→ KURZE AUFGABE A
Prüfe anhand des Textauszugs, ob die folgenden Aussagen zutreffen: (i) Man stellt sich Identität als Ergebnis einer Vergangenheit vor. (ii) Die Existenz der Identität wird bestritten. (iii) Der Zynismus gilt noch nicht als salonfähig. Beantworte jede Aussage mit Ja oder Nein und zitiere die entscheidenden Worte des Textauszugs wörtlich.

= = =

Zum Autor
Das Problem der Identität ist, dass man sie sich als das Ergebnis einer
Vergangenheit vorstellt. Dann gibt man sich viel Mühe, ihre Ecken zu schleifen
und die Kanten zu schärfen will man originell sein oder man sagt einfach
nichts Bewegendes, nichts wirklich Anstößiges. Geht es nach dem Status
Quo, stellt man sein Denken ein und lächelt dabei dämlich, spricht
wirres Zeug und lässt sich auf die Schultern klopfen. Kurz, man passt sich
an und wird unsichtbar wie eine Flunder.
Sogar der Zynismus ist mittlerweile Salonfähig. Was ist die Identität?
Zweifellos kann man ihre Existenz nicht leugnen genauso wenig die Vergangenheit
als einen dazu beitragenden Faktor. Ist es ein Zufall, dass flächendeckende
Unternehmungen stattfinden, die viel versprechende Selbsterfahrungs-, Selbstheilungs-
Selbstfindungsworshops bei Schamanen, Rückführern, Indischen Meistern,
Hausfrauen, Würdenträgern, Agenten usw. anbieten? Wäre das Elend
der Identität nur halb so groß, wäre der Spannungsbogen einfach
zu gering und man würde sein Geld lieber in Marschmelongs, Swimmingpools
und herumplanschende Gummienten investieren oder man sieht seinen Spaß
darin seine Zeit einer Solarzellen-Forschungsanlagen zu widmen.

= = =

→ KURZE AUFGABE B
Zähle, in wie vielen der Zeilen unten die Zeichenfolge „screenshot“ vorkommt, wobei Groß- und Kleinschreibung zu beachten ist. Gib nur die Zahl an.

= = =

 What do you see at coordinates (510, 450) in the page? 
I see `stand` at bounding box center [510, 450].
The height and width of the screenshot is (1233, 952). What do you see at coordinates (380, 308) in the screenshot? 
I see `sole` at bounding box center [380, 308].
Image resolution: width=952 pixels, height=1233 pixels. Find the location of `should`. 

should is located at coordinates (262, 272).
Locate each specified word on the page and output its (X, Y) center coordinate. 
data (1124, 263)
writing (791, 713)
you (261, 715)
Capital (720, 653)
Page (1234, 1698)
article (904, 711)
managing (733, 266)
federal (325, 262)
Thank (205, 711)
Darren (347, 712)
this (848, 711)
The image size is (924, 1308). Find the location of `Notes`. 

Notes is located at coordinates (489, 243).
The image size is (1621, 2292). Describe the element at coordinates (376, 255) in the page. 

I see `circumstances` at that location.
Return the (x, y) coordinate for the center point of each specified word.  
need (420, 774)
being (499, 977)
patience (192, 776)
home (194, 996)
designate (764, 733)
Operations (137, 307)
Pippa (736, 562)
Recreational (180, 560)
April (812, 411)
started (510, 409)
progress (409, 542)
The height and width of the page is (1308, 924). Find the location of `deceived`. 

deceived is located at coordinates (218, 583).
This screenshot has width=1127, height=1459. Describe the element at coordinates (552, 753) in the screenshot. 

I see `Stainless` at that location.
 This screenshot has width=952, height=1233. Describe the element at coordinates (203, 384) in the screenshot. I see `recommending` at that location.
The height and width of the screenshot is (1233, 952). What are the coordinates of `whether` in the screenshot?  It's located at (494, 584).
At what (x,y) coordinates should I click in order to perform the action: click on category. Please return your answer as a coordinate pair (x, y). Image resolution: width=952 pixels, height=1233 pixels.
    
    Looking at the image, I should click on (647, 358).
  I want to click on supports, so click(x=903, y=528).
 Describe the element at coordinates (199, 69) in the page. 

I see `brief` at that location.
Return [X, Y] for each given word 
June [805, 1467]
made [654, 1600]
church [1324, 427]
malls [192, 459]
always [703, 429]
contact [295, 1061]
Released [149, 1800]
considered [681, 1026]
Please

= = =

→ RICHTIGE AUSGABE A
(i) Ja: „dass man sie sich als das Ergebnis einer Vergangenheit vorstellt“
(ii) Nein: „Zweifellos kann man ihre Existenz nicht leugnen“
(iii) Nein: „Sogar der Zynismus ist mittlerweile Salonfähig.“

→ RICHTIGE AUSGABE B
4